We arrived in Kuala Lumpur at 12:15 am, two days after we left. After getting through customs and immigration and taking an Uber to the university campus where the conference was held, it was 2:30 am. About six hours later, we were up and at it again, ready for the three days of conference — including a dinner downtown complete with traditional dances, a trip to Malacca, and a nasty case of vertigo on my part.
Visiting Malacca was one of the highlights of the trip. A UNESCO World Heritage site, it was the first place that Europeans stopped in Malaysia. A river runs through the middle of the historic downtown, splitting it into the formerly European government side and the Chinese market district. We explored Dutch buildings from the 1600s—now museums—and beautiful old Chinese temples, and experienced the sights—and smells—of the small shops that peppered the narrow roads.
Back in Kuala Lumpur, we had another day to see the city. We visited the (terrifyingly tall) Kuala Lumpur Tower and one of Kuala Lumpur’s giant malls, which happened to have excellent food.
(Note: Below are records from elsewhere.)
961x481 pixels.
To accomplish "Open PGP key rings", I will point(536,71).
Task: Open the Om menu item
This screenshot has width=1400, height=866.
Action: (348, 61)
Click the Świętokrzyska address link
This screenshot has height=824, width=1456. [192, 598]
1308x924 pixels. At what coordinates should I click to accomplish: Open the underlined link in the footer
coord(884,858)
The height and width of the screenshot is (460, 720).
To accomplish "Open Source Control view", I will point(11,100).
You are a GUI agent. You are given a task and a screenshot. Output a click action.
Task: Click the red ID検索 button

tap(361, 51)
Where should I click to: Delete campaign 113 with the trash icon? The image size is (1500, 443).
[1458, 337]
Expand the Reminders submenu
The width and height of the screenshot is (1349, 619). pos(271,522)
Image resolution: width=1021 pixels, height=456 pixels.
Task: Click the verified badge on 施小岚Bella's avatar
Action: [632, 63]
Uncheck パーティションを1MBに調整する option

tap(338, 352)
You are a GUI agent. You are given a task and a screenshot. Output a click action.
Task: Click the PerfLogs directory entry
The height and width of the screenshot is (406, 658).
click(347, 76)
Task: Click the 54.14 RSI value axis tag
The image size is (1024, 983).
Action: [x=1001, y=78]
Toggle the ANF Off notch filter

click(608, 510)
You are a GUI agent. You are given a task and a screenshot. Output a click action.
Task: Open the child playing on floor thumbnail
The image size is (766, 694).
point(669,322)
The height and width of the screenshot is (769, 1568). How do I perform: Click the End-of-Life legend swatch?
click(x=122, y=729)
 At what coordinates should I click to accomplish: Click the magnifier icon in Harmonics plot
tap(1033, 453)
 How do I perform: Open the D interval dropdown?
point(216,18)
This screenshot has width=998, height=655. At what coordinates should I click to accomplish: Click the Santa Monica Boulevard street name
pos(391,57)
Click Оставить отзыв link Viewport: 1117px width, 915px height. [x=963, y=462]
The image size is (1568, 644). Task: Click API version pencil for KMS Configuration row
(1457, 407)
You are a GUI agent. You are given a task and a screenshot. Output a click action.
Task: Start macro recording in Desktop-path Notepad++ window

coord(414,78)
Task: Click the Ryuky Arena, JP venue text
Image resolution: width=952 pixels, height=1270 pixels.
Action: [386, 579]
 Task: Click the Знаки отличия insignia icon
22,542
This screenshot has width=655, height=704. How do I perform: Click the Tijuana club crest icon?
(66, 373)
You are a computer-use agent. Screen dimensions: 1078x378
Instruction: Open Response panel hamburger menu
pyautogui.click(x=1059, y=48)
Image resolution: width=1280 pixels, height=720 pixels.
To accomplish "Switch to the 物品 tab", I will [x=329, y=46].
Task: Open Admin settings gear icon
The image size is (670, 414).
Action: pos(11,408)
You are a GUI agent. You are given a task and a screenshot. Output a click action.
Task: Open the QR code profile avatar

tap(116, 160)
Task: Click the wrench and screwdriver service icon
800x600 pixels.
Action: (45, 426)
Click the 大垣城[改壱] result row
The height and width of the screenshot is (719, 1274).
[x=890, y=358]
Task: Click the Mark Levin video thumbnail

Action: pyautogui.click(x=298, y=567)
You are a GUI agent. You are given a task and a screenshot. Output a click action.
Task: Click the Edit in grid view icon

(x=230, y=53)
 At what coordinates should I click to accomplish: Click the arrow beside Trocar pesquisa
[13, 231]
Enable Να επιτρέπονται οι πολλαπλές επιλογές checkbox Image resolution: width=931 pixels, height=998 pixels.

That night we went to Jalan Alor (apparently the best place to get street food in Kuala Lumpur) and had the second great meal of the day at the “hawker stalls” crowding the avenue that was full of both locals and tourists who wanted to experience authentic Malaysian cuisine.
Everyone I met was incredibly welcoming and warm; they wanted us to learn more about their country and culture, and were excited to learn more about life in the United States (many were particularly interested in our opinions on the recent presidential election). These conversations and the experience overall were exceedingly eye opening. Malaysia has much more ethnic and cultural diversity than I expected, one of the surprising parallels between Malaysia and the United States. There were so many different types of food, some stemming from China or India, others seafood-based coming from the coastal regions. The Malaysian attendees of the conference were predominantly students and while they had a relaxed attitude towards schedules, they were incredibly serious about school and secondary education. They also drive on the left side of the road, which almost confused my sense of direction a few times.
Although all I brought back was a bookmark, too many unspent Ringits, and photographs, the memories and experiences from Malaysia will continue to influence my life going forward in ways I didn’t expect when I got off the plane that morning in Kuala Lumpur. I can’t wait to explore more of the beautiful world and meet new people to learn about the cultures around me.